Furthermore, evidence from the acceptability measures used in some of the studies that involved these approaches has suggested that individuals with visible differences do find these types of interventions acceptable (Bessell et al., 2012; Newell & Clarke, 2000). This is further supported by a felt needs assessment recently conducted with potential service users within the field of visible difference, which identified that most service users found the idea of CBT or SST to be acceptable and positive (Bessell et al., 2010). This is an interesting point to note, as it demonstrates that individuals with visible differences do not find the idea of interventions associated with their appearance stigmatizing, as has often been a concern by experts in the past.

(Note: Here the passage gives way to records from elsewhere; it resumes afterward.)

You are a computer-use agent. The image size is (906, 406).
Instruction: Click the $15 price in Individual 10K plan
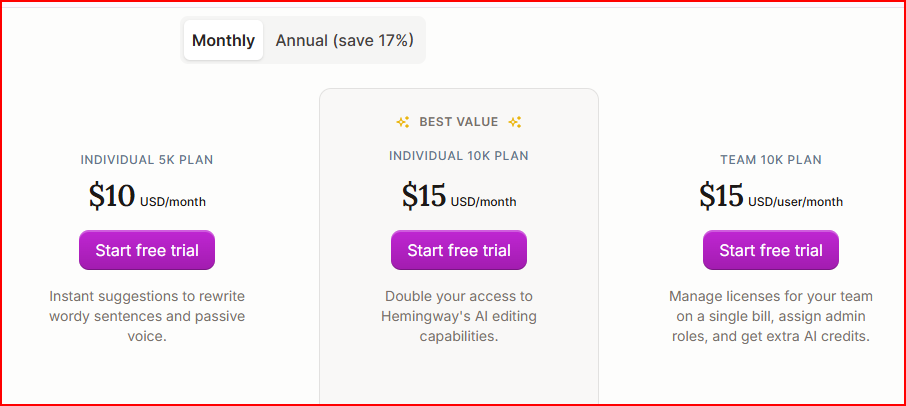pos(424,196)
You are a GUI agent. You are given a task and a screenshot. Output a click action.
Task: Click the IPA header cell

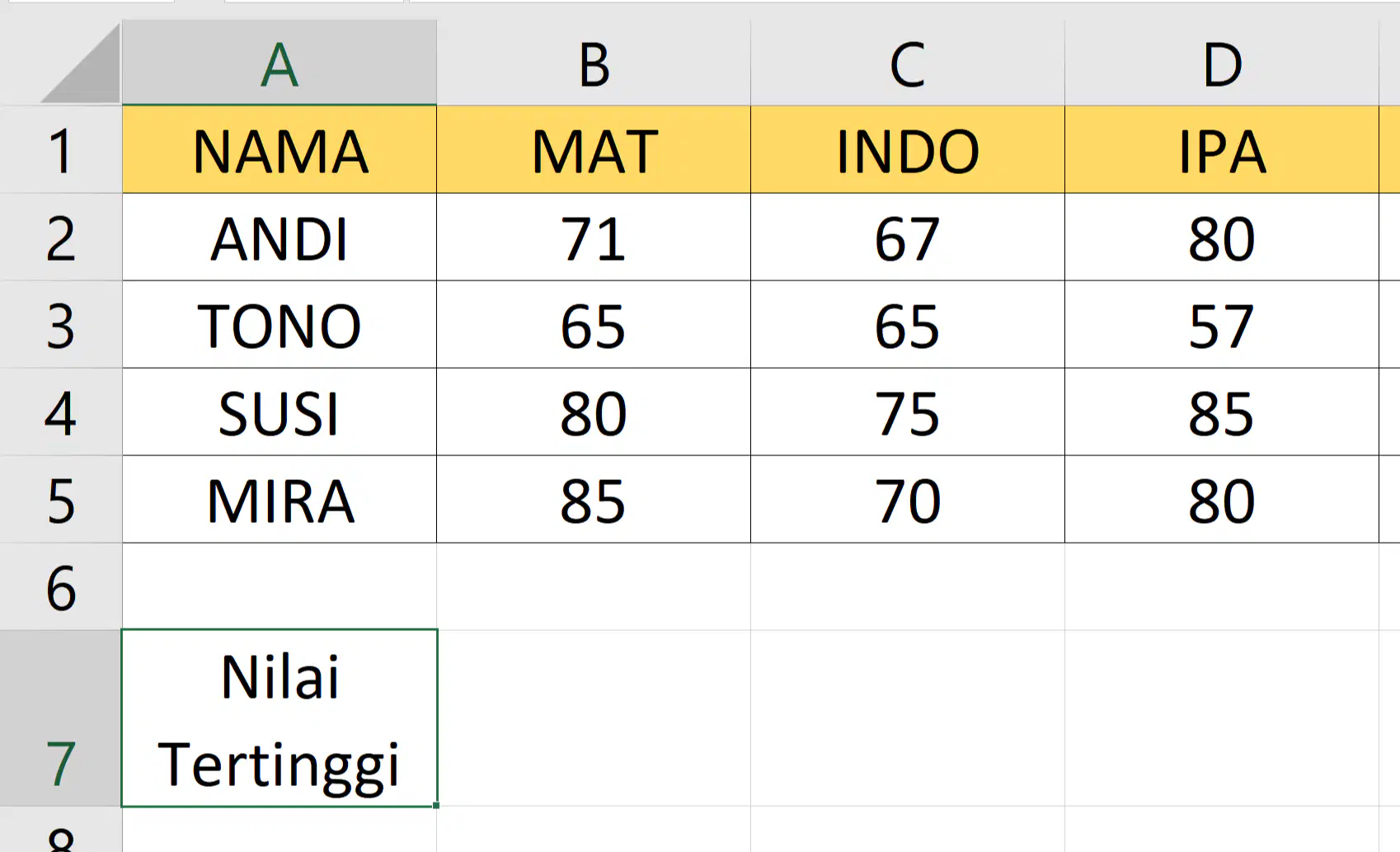tap(1222, 150)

Overall, this review concludes that to date there is very limited evidence to support the efficacy of CBT or a combined CBT and SST approach for supporting adults with visible differences. However, there is still insufficient information to draw firm conclusions and little to no information available regarding the optimal setting for interventions of this nature, the optimal service provider, length of time or intensity of intervention. These are all areas that future research needs to address. All these factors must be addressed in order to demonstrate efficacy in the future. Furthermore, researchers and clinicians alike must ensure key outcome measures are included when administering or testing psychosocial interventions. In this instance, some measure of body image or appearance-related distress is important to ensure that interventions are specifically targeting appearance-related factors. The authors conclude that little has changed in the research community since the publication of the initial review. It is important that future research follows the recommendations made within these reviews in order to provide strong evidence-based practice recommendations for clinicians in the future.